Driving the city today, the changes are striking. South Park, where I spent my youth, has gone from Black ghetto to barrio, particularly that section of Manchester between Inglewood to the west and Southgate to the east. More African-Americans have settled uncomfortably in the "ghost towns" of Venice and Mar Vista, in Culver City and on the outskirts of Beverly Hills. Koreatown has extended its growth to Westlake, Wilshire Centre, Wilshire Park and Country Club Heights. In the shadow of the staggering new glitz along Hollywood and Sunset Boulevards, the once-glossy business parks eastwardly along Santa Monica are blighted. If a riot occurred today, it would not be generated by what's left of the Black portions of the city. One girlfriend summarized the obvious, after I asked her why she had relocated to Rialto.

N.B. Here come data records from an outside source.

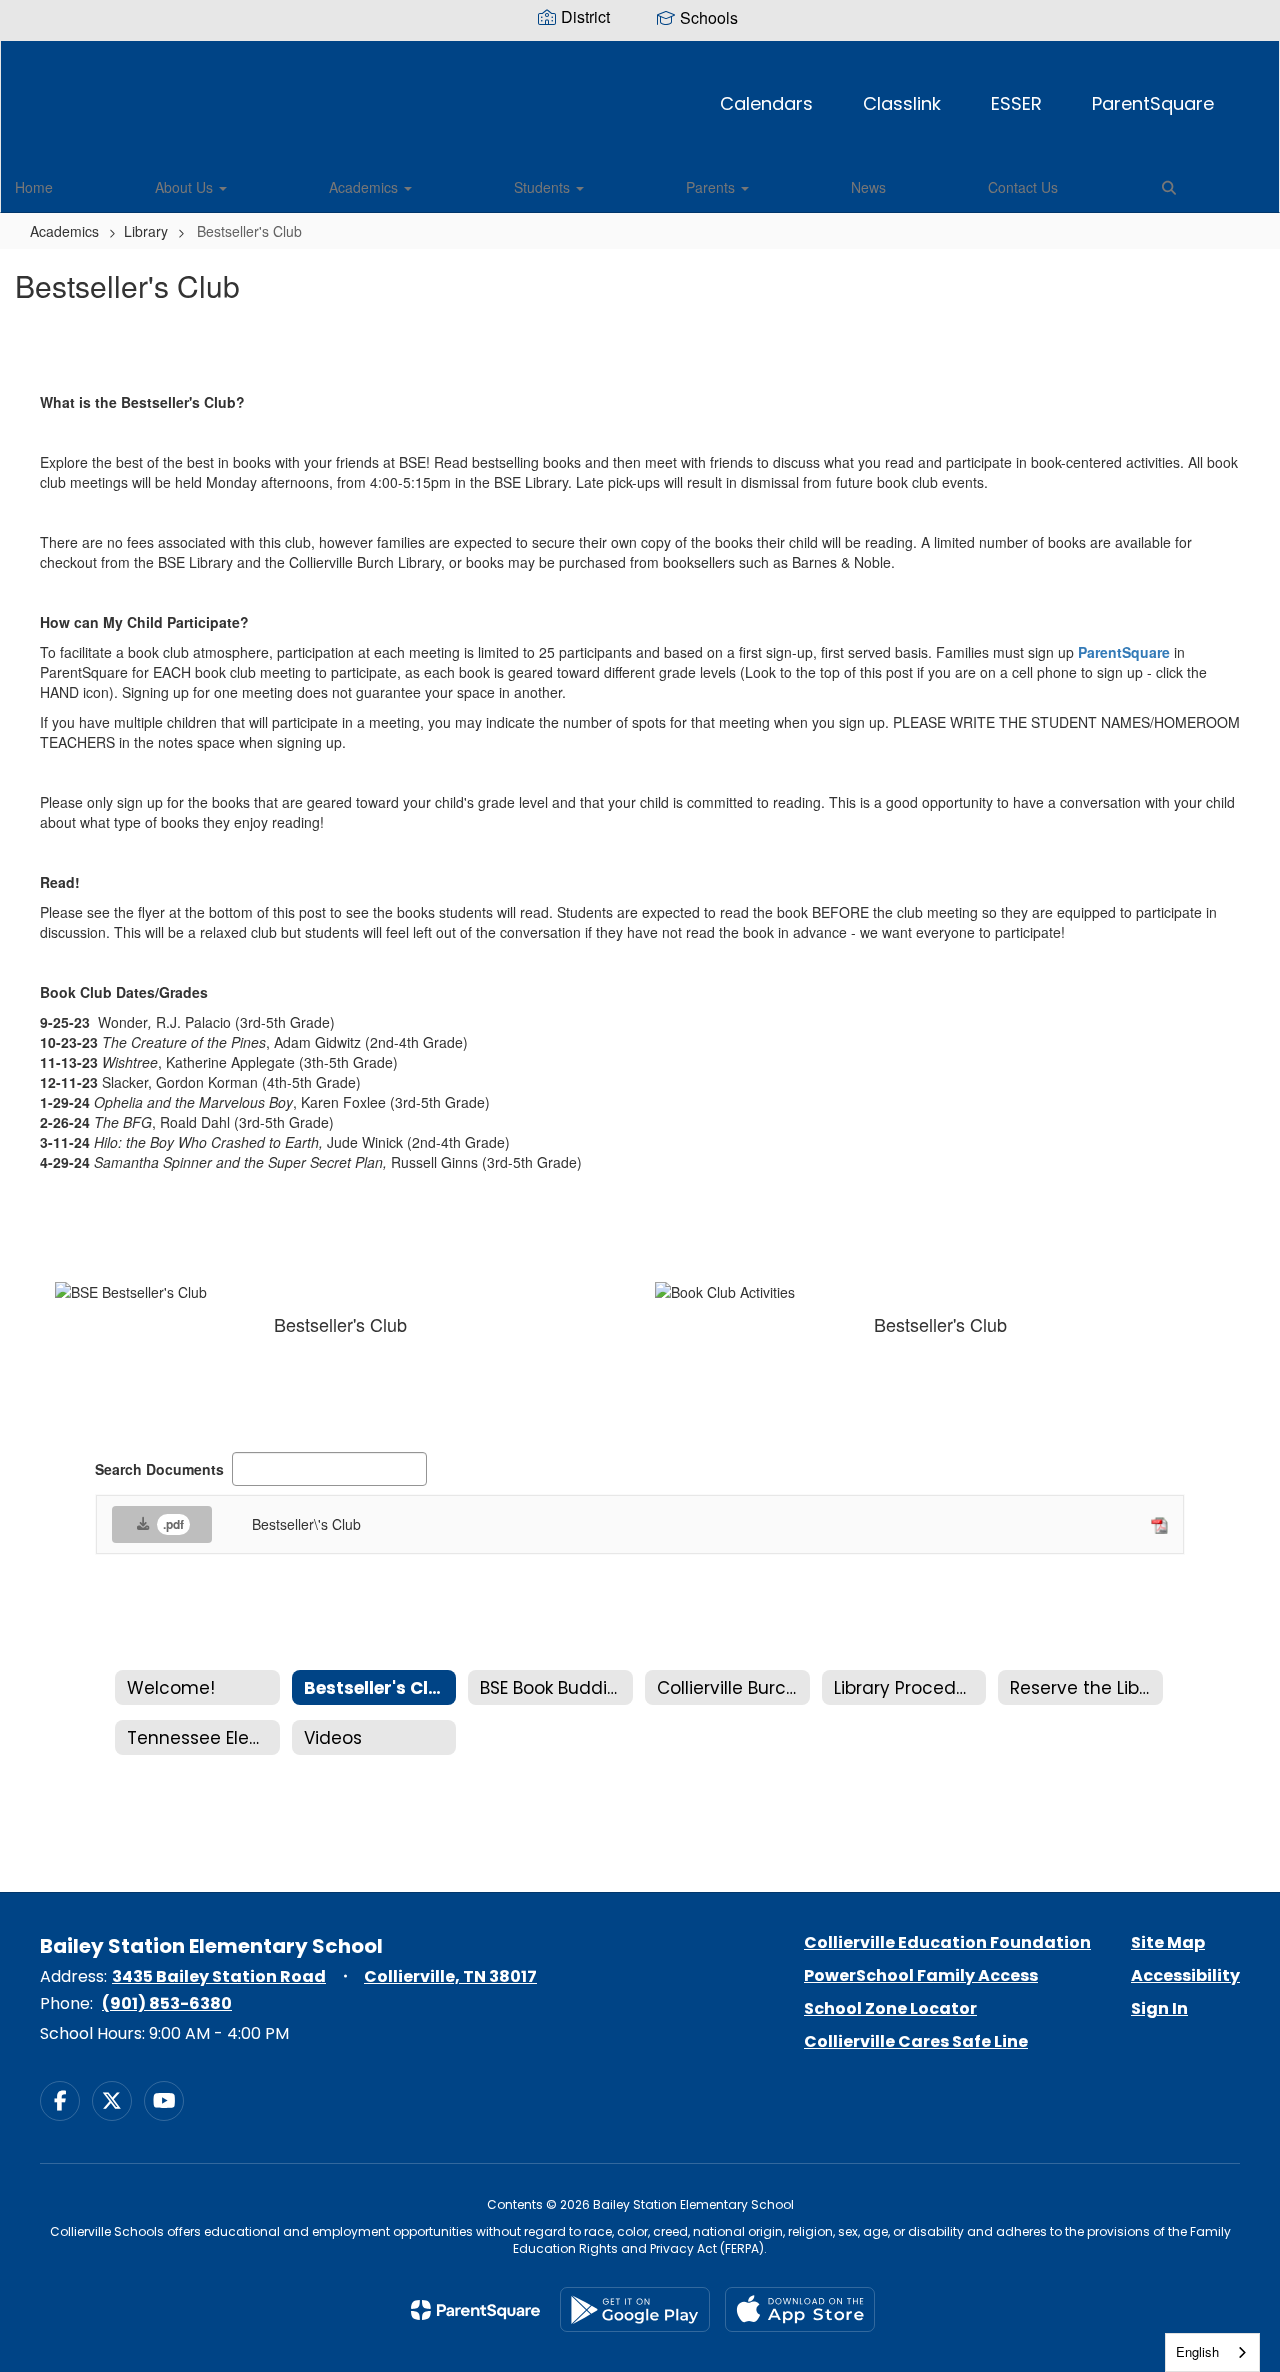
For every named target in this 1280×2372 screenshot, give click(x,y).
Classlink (902, 103)
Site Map (1168, 1942)
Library (146, 231)
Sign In (1159, 2008)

"Girl," she crowed, "this here's where all the bruthas have gone."


When driving the streets of Los Angeles, I too am gone — beset by a painful sense of loss. The world I loved and lived in is vanished. The home in which my parents invested their lives is now occupied by immigrants from Mexico.  When my passenger asks "What's wrong?" I grope for an answer. It's tough to express my feelings or the thought: It didn't have to be this way. What's wrong is my internal vision of Los Angeles as I once lived it, seeing it in retrospect. Seeing the lives of its hopeful and vibrant community — lives as vibrant as those living things along that Mississippi highway, struggling to escape the oppressive circumstance of an abhorrent imbalance in nature ... reliving the lives of my Black Los Angeles, the place in which I matured between two riots — my community — smothered slowly under the kudzu of a persistent and prolific racism, West Coast style, as deadly as its empty promises of rebuilding and redress.